▶ _Problem description_: Line by line, copy all of the data exactly.

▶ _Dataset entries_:
'''

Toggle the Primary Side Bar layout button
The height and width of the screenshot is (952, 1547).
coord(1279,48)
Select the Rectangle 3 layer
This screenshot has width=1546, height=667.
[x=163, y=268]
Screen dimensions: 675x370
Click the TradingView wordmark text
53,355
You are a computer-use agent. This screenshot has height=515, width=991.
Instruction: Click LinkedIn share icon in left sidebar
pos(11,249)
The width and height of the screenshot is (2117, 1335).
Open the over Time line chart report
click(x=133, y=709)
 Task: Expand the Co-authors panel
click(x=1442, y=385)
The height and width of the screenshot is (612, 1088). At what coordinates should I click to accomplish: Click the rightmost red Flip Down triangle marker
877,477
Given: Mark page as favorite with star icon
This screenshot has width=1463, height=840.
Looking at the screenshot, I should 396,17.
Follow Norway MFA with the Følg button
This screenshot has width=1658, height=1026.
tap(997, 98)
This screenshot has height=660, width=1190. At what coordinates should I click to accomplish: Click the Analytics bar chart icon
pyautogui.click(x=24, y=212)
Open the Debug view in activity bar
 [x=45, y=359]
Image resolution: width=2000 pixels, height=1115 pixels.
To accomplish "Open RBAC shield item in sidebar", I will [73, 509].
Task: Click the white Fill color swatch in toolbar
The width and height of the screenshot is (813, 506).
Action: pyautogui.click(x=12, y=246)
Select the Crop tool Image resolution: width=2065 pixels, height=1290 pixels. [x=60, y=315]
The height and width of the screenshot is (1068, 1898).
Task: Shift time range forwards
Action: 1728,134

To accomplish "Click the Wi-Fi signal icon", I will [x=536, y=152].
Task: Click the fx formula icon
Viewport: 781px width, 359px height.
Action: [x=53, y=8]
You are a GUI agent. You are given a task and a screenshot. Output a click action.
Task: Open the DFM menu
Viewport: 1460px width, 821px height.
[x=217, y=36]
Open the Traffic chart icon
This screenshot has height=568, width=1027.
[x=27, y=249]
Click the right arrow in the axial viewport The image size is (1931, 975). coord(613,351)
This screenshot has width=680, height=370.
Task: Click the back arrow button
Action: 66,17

'''

▶ _Solution below_:
Toggle the Primary Side Bar layout button
The height and width of the screenshot is (952, 1547).
coord(1279,48)
Select the Rectangle 3 layer
This screenshot has width=1546, height=667.
[x=163, y=268]
Screen dimensions: 675x370
Click the TradingView wordmark text
53,355
You are a computer-use agent. This screenshot has height=515, width=991.
Instruction: Click LinkedIn share icon in left sidebar
pos(11,249)
The width and height of the screenshot is (2117, 1335).
Open the over Time line chart report
click(x=133, y=709)
 Task: Expand the Co-authors panel
click(x=1442, y=385)
The height and width of the screenshot is (612, 1088). At what coordinates should I click to accomplish: Click the rightmost red Flip Down triangle marker
877,477
Given: Mark page as favorite with star icon
This screenshot has width=1463, height=840.
Looking at the screenshot, I should 396,17.
Follow Norway MFA with the Følg button
This screenshot has width=1658, height=1026.
tap(997, 98)
This screenshot has height=660, width=1190. At what coordinates should I click to accomplish: Click the Analytics bar chart icon
pyautogui.click(x=24, y=212)
Open the Debug view in activity bar
 [x=45, y=359]
Image resolution: width=2000 pixels, height=1115 pixels.
To accomplish "Open RBAC shield item in sidebar", I will [73, 509].
Task: Click the white Fill color swatch in toolbar
The width and height of the screenshot is (813, 506).
Action: pyautogui.click(x=12, y=246)
Select the Crop tool Image resolution: width=2065 pixels, height=1290 pixels. [x=60, y=315]
The height and width of the screenshot is (1068, 1898).
Task: Shift time range forwards
Action: 1728,134

To accomplish "Click the Wi-Fi signal icon", I will [x=536, y=152].
Task: Click the fx formula icon
Viewport: 781px width, 359px height.
Action: [x=53, y=8]
You are a GUI agent. You are given a task and a screenshot. Output a click action.
Task: Open the DFM menu
Viewport: 1460px width, 821px height.
[x=217, y=36]
Open the Traffic chart icon
This screenshot has height=568, width=1027.
[x=27, y=249]
Click the right arrow in the axial viewport The image size is (1931, 975). coord(613,351)
This screenshot has width=680, height=370.
Task: Click the back arrow button
Action: 66,17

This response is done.